The recent worsening of the perceived economy due to escalating price instability and the housing crisis, among other factors, appears to be intensifying concerns about social polarization and strengthening the call for regime change among the 30s generation, who harbor strong dissatisfaction, distrust, and anxiety. Indeed, according to a regular survey by EAI and Korea Research in September 2010, when asked about the 'top priority national governance task that the government should pursue,' the 30s generation ranked agendas directly related to the improvement of the national and personal economy highest, such as 'Alleviating economic polarization' (32.0%), 'Improving quality of life' (17.0%), and 'Economic growth' (17.0%). Responses for 'Political reform' or 'National integration' were 9.5% and 7.5% respectively, and even important national agendas such as 'Strengthening national competitiveness' (5.4%), 'Improving inter-Korean relations' (5.4%), 'Educational reform' (4.1%), and 'Strengthening security' (1.4%) were significantly lower in priority.
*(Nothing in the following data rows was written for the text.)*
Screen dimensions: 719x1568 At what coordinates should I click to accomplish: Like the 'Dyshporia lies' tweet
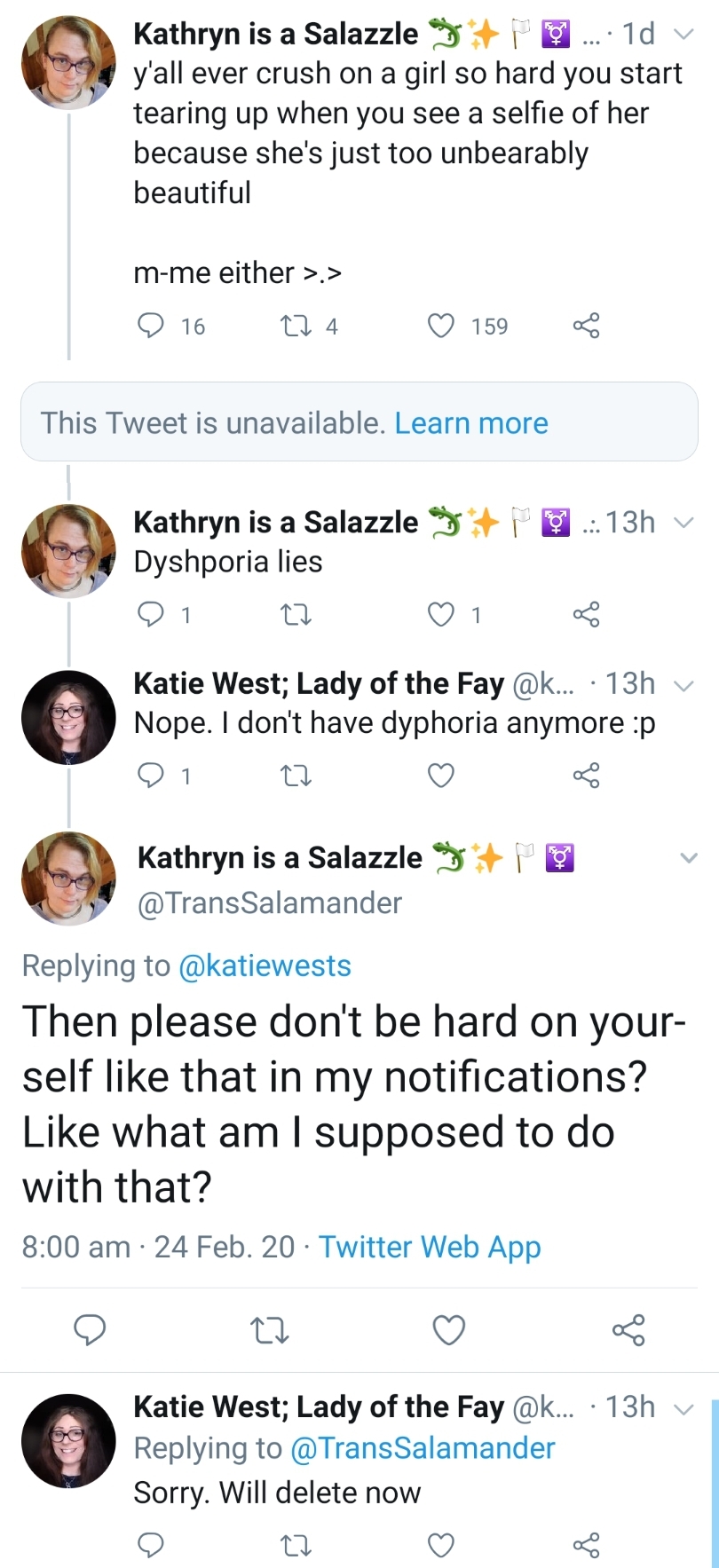point(441,614)
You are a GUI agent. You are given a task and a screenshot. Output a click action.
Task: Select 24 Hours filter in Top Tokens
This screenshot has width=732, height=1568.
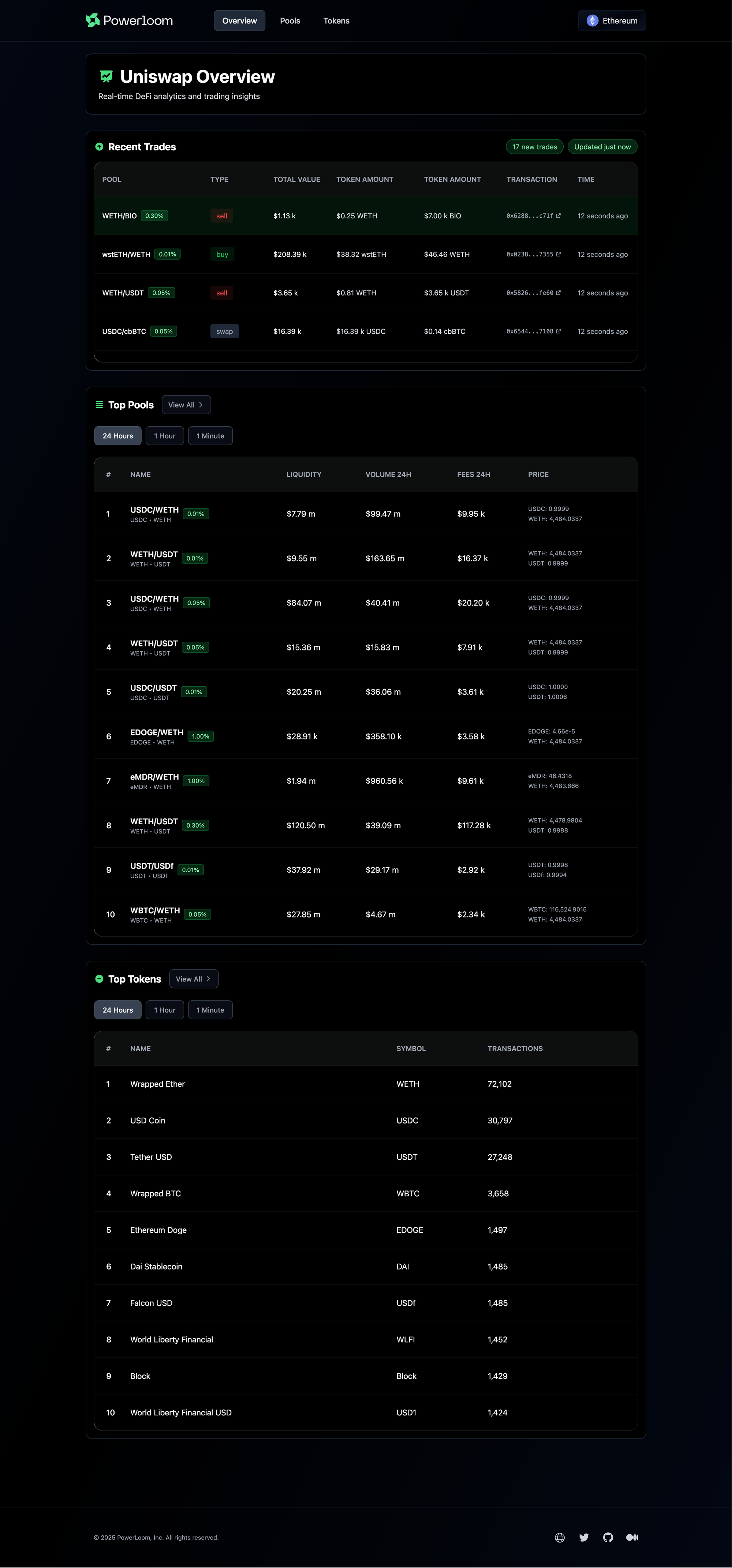pos(117,1010)
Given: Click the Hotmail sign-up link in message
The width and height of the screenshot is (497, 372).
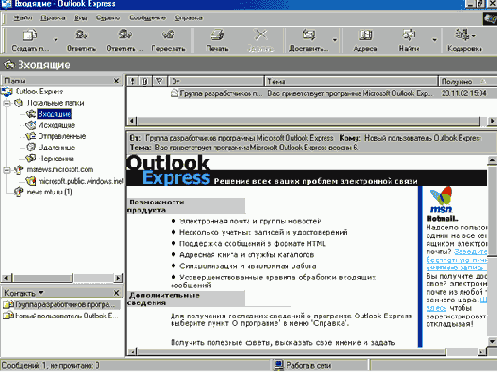Looking at the screenshot, I should click(x=457, y=259).
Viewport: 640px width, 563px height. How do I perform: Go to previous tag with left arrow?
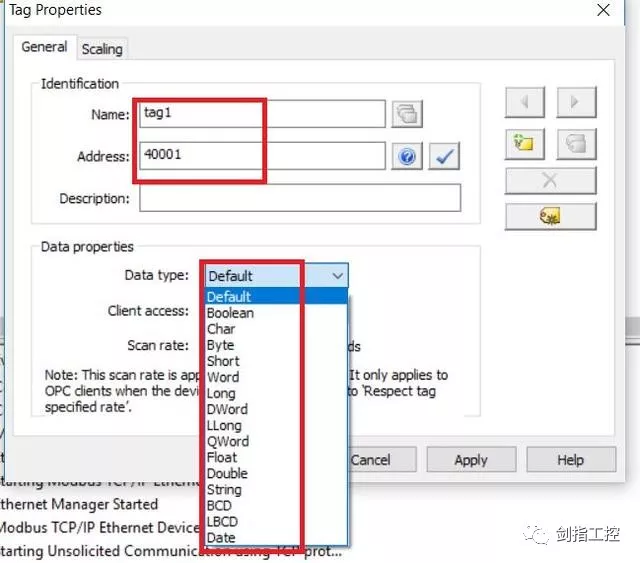click(525, 102)
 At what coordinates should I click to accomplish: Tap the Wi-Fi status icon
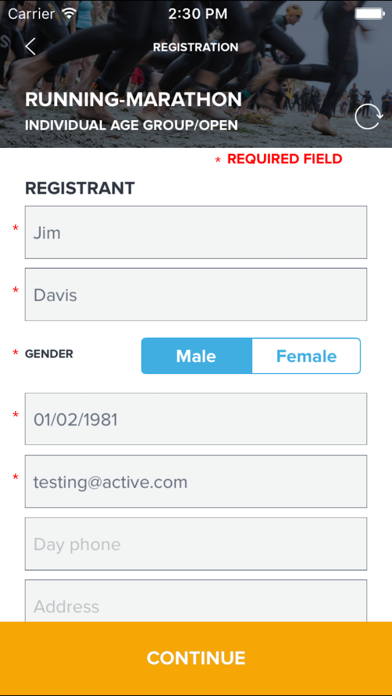(x=70, y=13)
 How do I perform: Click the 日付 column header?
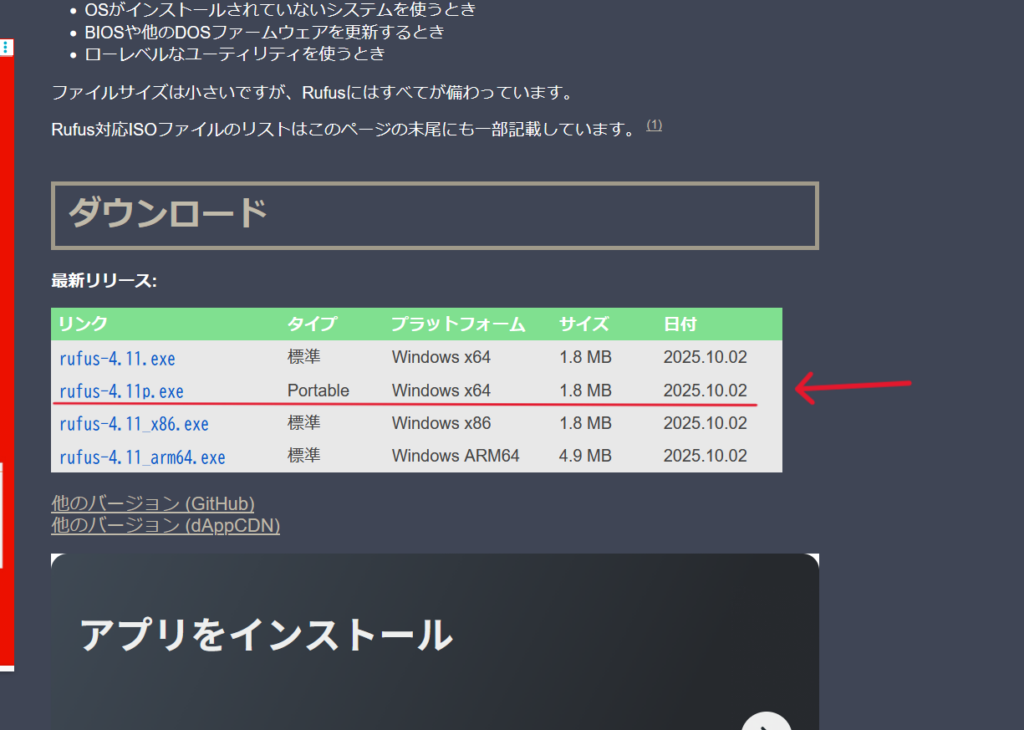tap(680, 324)
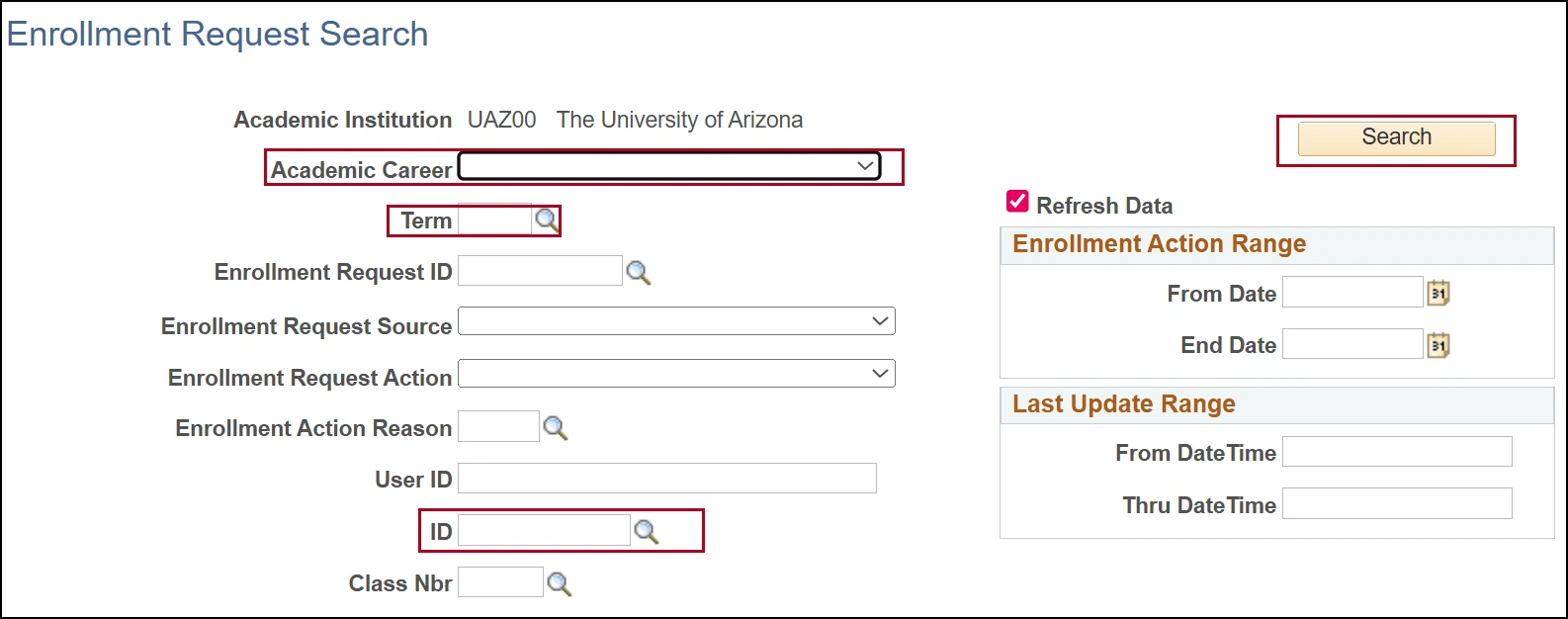Click the Term lookup magnifier icon

pos(546,221)
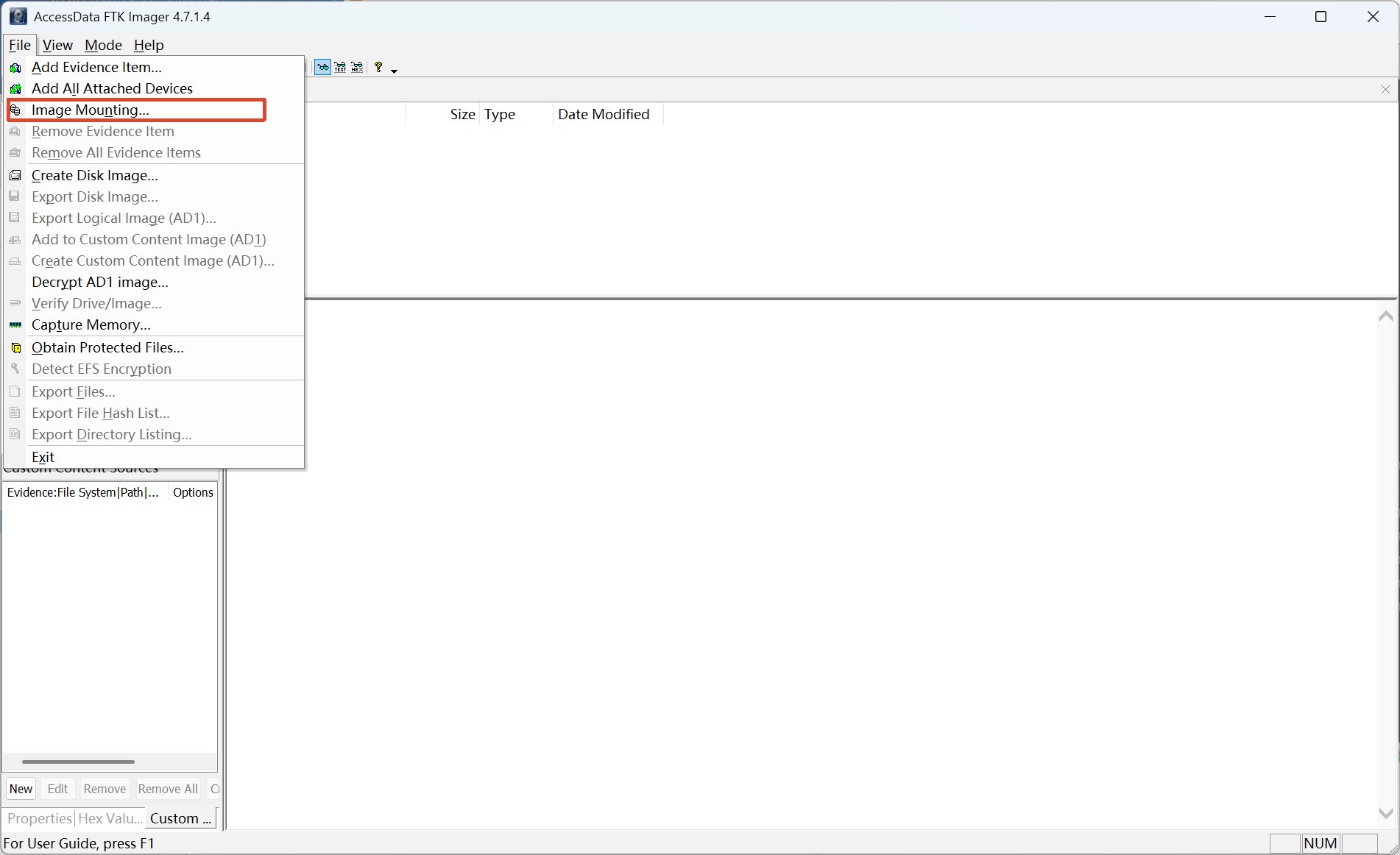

[Figure 4] National Governance Agendas Preferred by the 30s Generation and Evaluation of Political Forces (%)
What is noteworthy is that despite strong support for regime change and a high emphasis on opposition-friendly agendas such as polarization and quality of life, this favorable environment for the opposition does not directly translate into support for opposition parties. When asked which party they believed could best address issues like polarization and quality of life, the Democratic Party received the highest response at 34%, but this is still a low figure. Those who responded that there was no party to solve these issues or remained undecided accounted for 29.8%, and surprisingly, 17.0% chose the Grand National Party. Ultimately, the alternative is uncertain. This also explains why, although the approval rating gap between former leader Park Geun-hye and leader Sohn Hak-kyu has narrowed among the 30s, Park remains ahead.
However, beyond the calculations of who the 30s generation's vote will favor, it is a national misfortune in itself that there is such significant political pessimism and cynicism among the 30s generation, who are poised to become the leading force in society. Ahead of the 2012 presidential election, the political sphere should prioritize policy competition to find solutions, rather than a competition for votes to win over the 30s generation, and reflect on their responsibility for reducing politics to an object of distrust. Votes are a result of this process. Currently, the opposition parties, which have partially succeeded in garnering the expectations of the 30s generation following the April 27 by-election, are in a more advantageous position, but a firm belief in the opposition parties has not yet been established. There still appears to be an opportunity for the ruling party to position itself as the political representative of the 30s generation. We look forward to fierce policy competition for the sake of the 30s generation■.
*This text is an AI translation of an original written in Korean. Some translations or nuances may be inaccurate.